A lot of people are still going with 18 and 22 in curves, which is something I can't wrap my head around, but I do want the ability to run passenger cars, auto racks and TOFC flat cars, - you know - freight cars typical of the 1970s and 1980's! The minimum in staging is 32-inches and up to 38 inches. I think one or two of the curves out on the mainline is also 36 inches too, I can't see the markings on the wood anymore but its probably still on the graph paper.

Probably because I haven't had a space for a layout and haven't been able to run trains for the past 20 years, I probably would like to amuse myself with some long trains, but the 2.9% grades necessary to reach the 2nd level will probably make it unwise to run trains 40 or 50 cars long - I'll probably keep mine down to 30 cars or less - not sure how it will work out in real life until I try. I think those unreliable McHenry couplers are part of the formula - need to change them out but cash is a little short in supply until the wife gets working again - she is working on her CNA license atm.

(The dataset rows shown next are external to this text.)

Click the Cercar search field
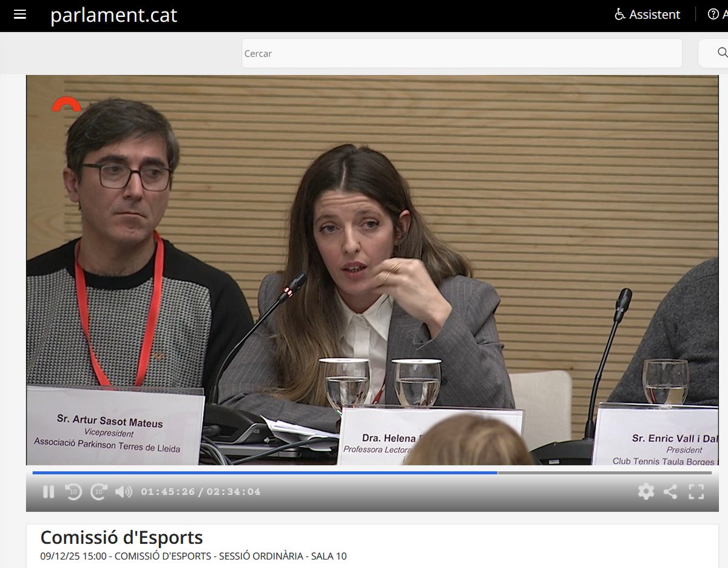 pyautogui.click(x=461, y=53)
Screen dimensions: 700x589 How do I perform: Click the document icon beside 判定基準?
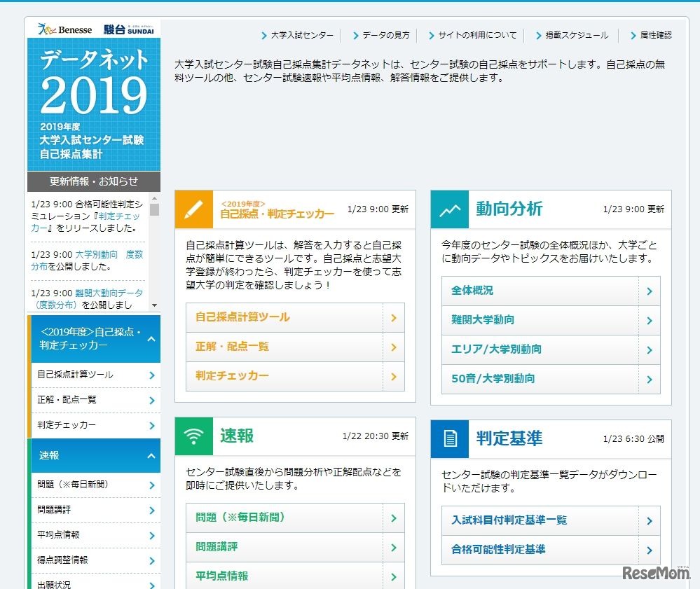449,439
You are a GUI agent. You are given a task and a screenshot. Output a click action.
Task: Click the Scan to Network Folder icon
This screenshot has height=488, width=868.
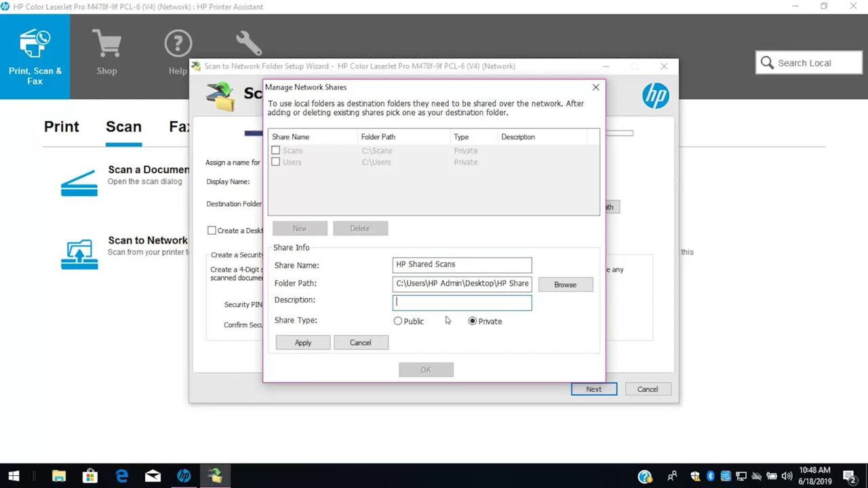(79, 255)
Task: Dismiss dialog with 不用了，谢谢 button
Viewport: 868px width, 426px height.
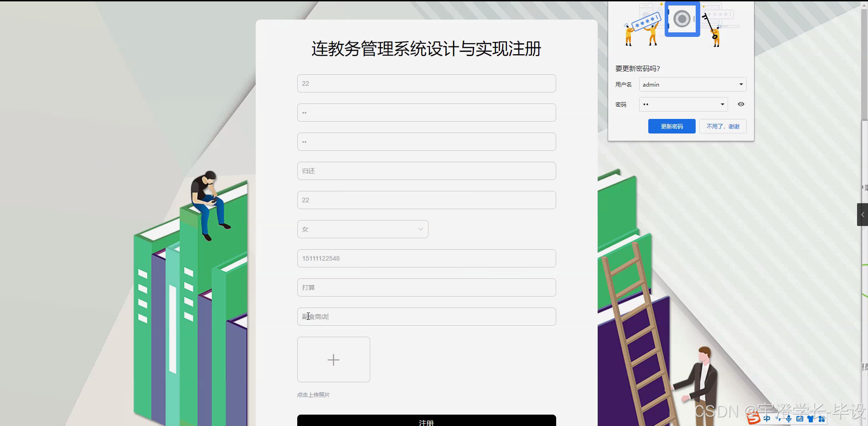Action: pyautogui.click(x=723, y=126)
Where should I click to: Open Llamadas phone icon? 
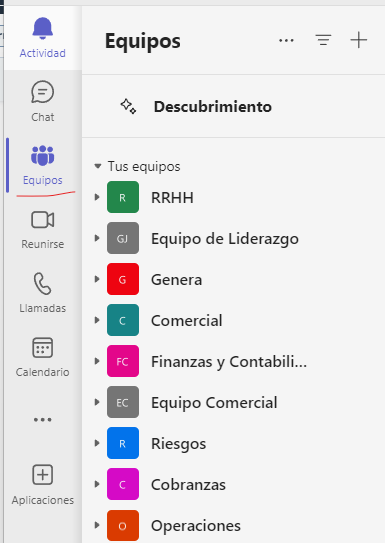(43, 284)
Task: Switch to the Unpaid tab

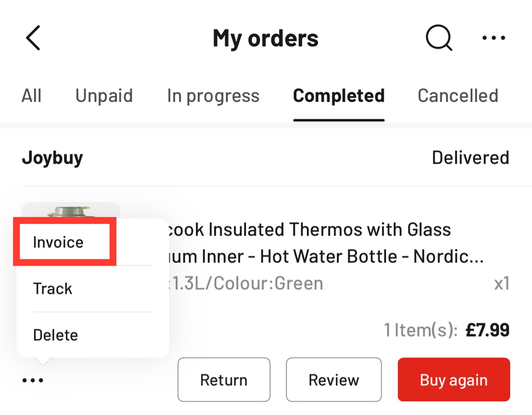Action: (104, 96)
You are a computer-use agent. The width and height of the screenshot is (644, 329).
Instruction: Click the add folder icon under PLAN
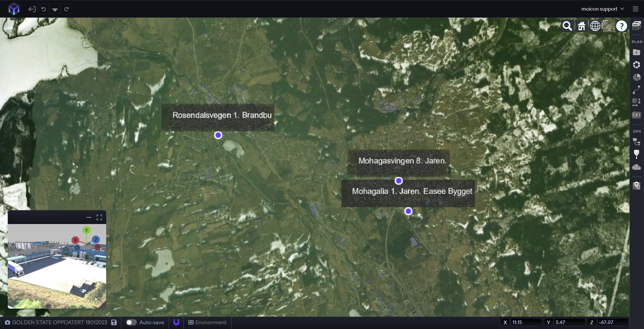click(636, 52)
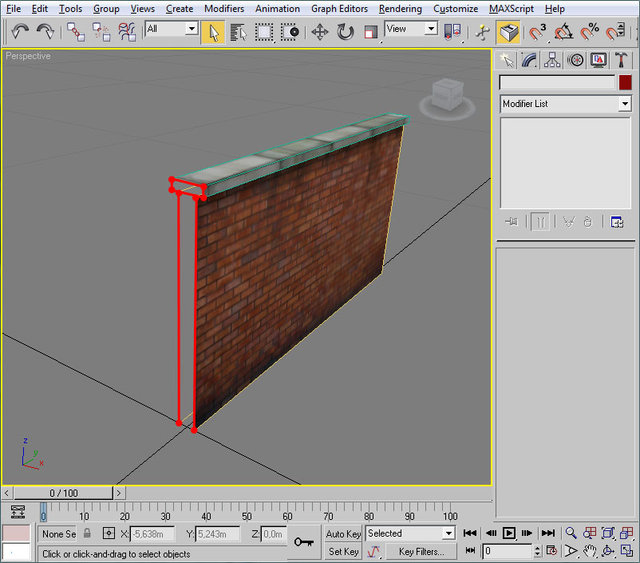Open the Utilities hammer panel tab
This screenshot has height=563, width=640.
(x=621, y=60)
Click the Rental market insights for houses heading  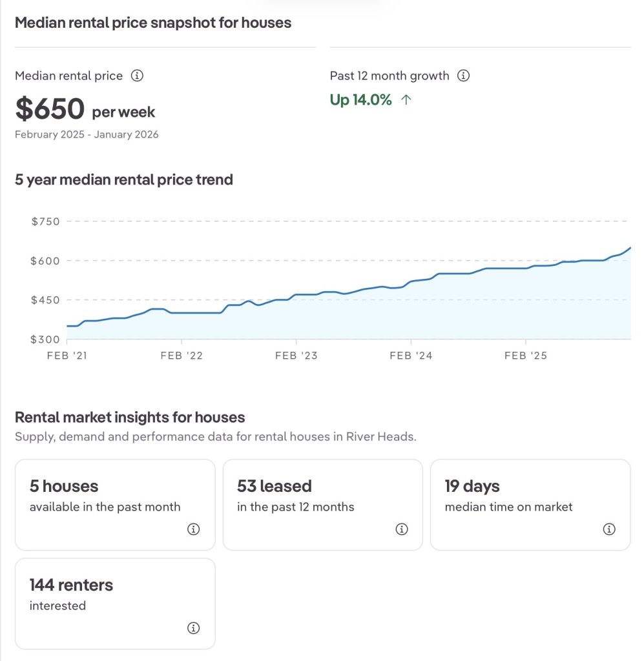(130, 417)
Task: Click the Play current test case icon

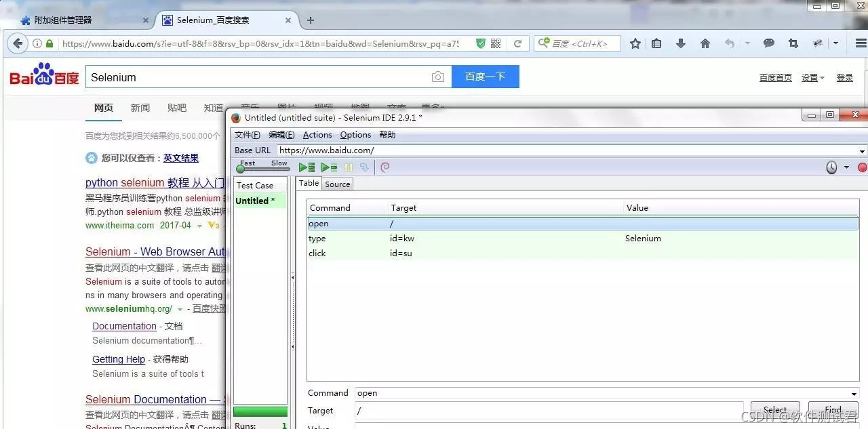Action: click(x=329, y=167)
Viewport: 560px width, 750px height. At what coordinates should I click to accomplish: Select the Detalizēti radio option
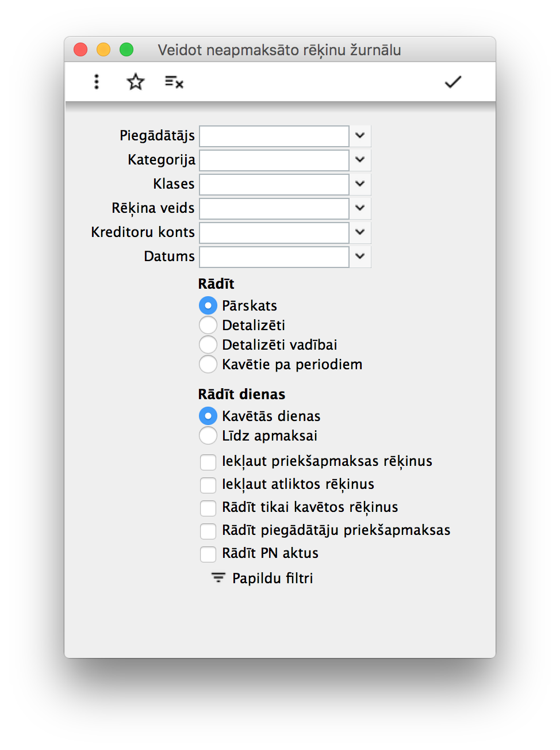(208, 325)
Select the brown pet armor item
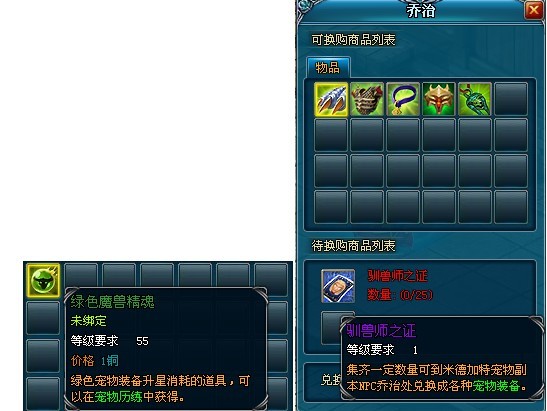547x411 pixels. tap(367, 99)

They say the inside radius on the Shinohara and Walthers #8 are not really 32 inch as advertised but more like 28 inches so I may have to concede my minimum is really 28-inches, but only at those locations!

It's surprising how sharp even a 32-inch curve and look under a Walther auto rack! Thats why I decided to have at least one "cosmetic" curve, the broad curve coming out of the area with the cardboard webbing is 56-inches drawn using a long trammel on my back deck. Trains do look so much better on broader curves! Years ago I was at a big train show in Louisville KY and there was a modular layout there running long trains of autoracks, which looked great rounding the corner modules. I asked the guy there what the curve radii was for them, I think he said in the 50's!!!


----------



## Chet (Aug 15, 2014)

I will have to agree with you about the 18 and 22 inch radius track. Back in the 70's when I got out of the service, I was in train withdrawal but didn't have room for an HO layout. I built a small N scale layout which I later incorporated into a larger N scale layout with about 11 scale miles of mainline track when I was finally able to move home to Montana and build a house over a basement. The folks at the hobby shop introduced me to flex track and I never bought a stick of sectional track since. 

I finally get fed up with the poor running quality of the locomotives that were available back then and ripped out the N scale and moved on to HO scale. One thing that also bothered me was the grossly over sized rail in N scale so I started my current layout handlaying code 70 rail and turnouts. When my Kadee spike gun died for the 6th and last time I started using Shinohara code 70 track. 

With that grade, you may consider using helpers to pull the grade. My ruling grade is just over two and a half percent and when I do run long trains I'll put a helper or two at the head end or maybe one in the middle. I have changer all my couplers to Kadees, even McHenrys because thay are, as far as I'm concerned, a lot stronger. 

Here's a short video of a short passenger train. The locomotive is DCC with sound but I operate with DC only because I am a lone operator and being that the layout was built mainly for switching, I rarely need to run more than one locomotive at a time. The video shows how much better passenger cars look on a broader radius. 

https://www.youtube.com/watch?v=Y7zO8kdjGGA


----------



## MtRR75 (Nov 27, 2013)

riogrande said:


> Photo's are blocked at work so I'll check out when I get home


Chet,

I am at home, and I can't see the photos either.


----------



## riogrande (Apr 28, 2012)

I'm at home and getting x's for your photo's so something is amiss! I know photobucket is blocked for me at work but most everything works at home.


----------



## Chet (Aug 15, 2014)

riogrande said:


> I'm at home and getting x's for your photo's so something is amiss! I know photobucket is blocked for me at work but most everything works at home.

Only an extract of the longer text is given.